Other governments and international bodies offer stronger examples of how such a strategy should work. The United States appears to be a frontrunner in this among democratic countries. The US State Department reportedly has established regular influencer partnerships, coordinating and allowing access to select influencers at major national and international forums, such as the NATO summit that took place in July. NATO itself followed the lead and has coordinated access to this year’s summit for its own set of influencers. Another earlier instance saw influencers getting briefed online by the White House on Russia’s invasion of Ukraine. That was a good way to test and trial engagement without too much risk involved in the process.
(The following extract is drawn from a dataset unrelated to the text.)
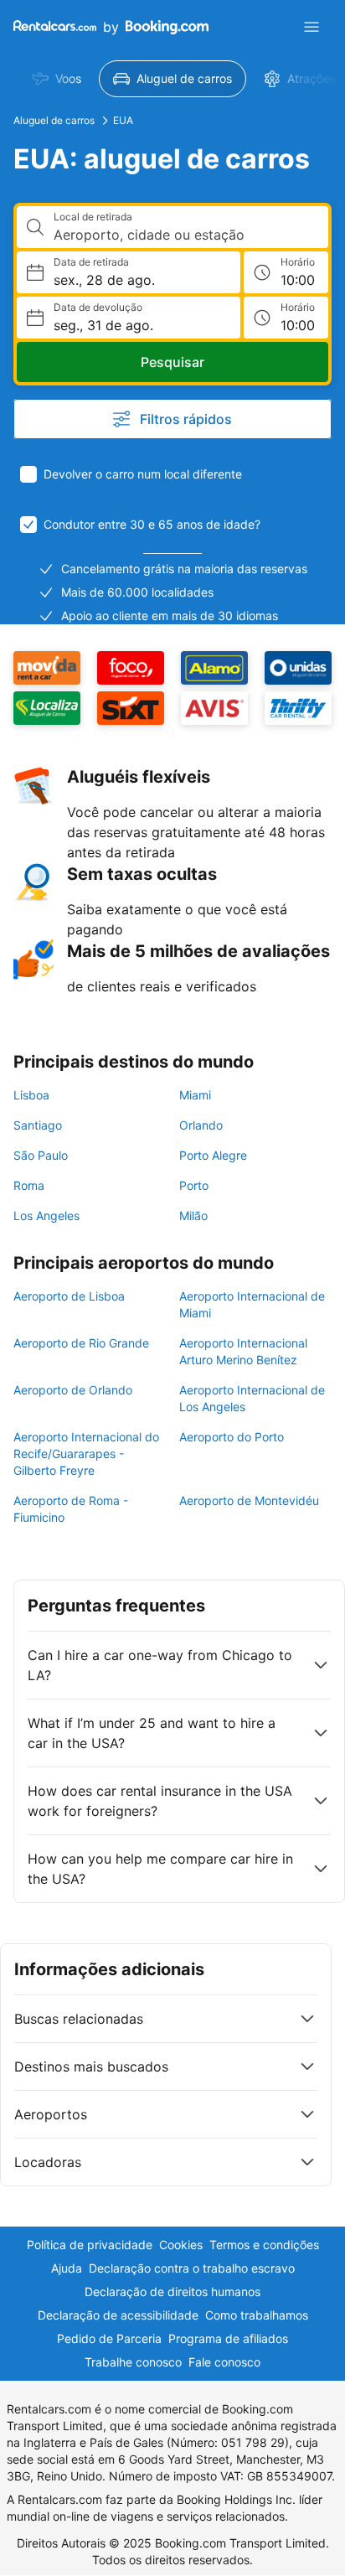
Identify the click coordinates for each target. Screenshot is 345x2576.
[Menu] (311, 27)
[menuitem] (56, 78)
People will and should have questions about this strategy. But there are several ways to ease concerns about information manipulation and propaganda.

The government needs to publicly stipulate terms of engagement. Influencers must disclose any costs covered by the government or event sponsors. Before access is allowed, influencers should agree that the content they will produce reflects only their opinions and that they will keep the copyright.

The departments should publicly explain the communications strategy and its goals. That should include an explanation of the process used to filter out undesirable attenders. Such vetting should not be based on political lines but on whether influencers have spread false or misleading information, whether they have violated platforms’ community guidelines and whether they are willing to commit to sharing only facts and honest opinions.

Such a strategy would create wider access to a wider range of information and thereby promote increased awareness of international and national security initiatives. Greater diversity in information sources would also increase visibility of policies. They’d become more accessible to people who otherwise would not engage with them because they don’t consume mainstream media or don’t see themselves represented in traditional government messaging.

Increased visibility is meant to show both positives and negatives. The point is not to pay influencers to praise the government but to get more people interested in and talking about issues of domestic and international security. Ultimately, more transparency and discussion across a broader section of the population would create better accountability, cracking into policy areas that are often criticised for excessive secrecy.

A democratic society should stand strongly against heightened information control. Influencers shouldn’t be guided in what to say; they should simply be allowed into rooms to witness events, meet the people in power and tell their worlds about them.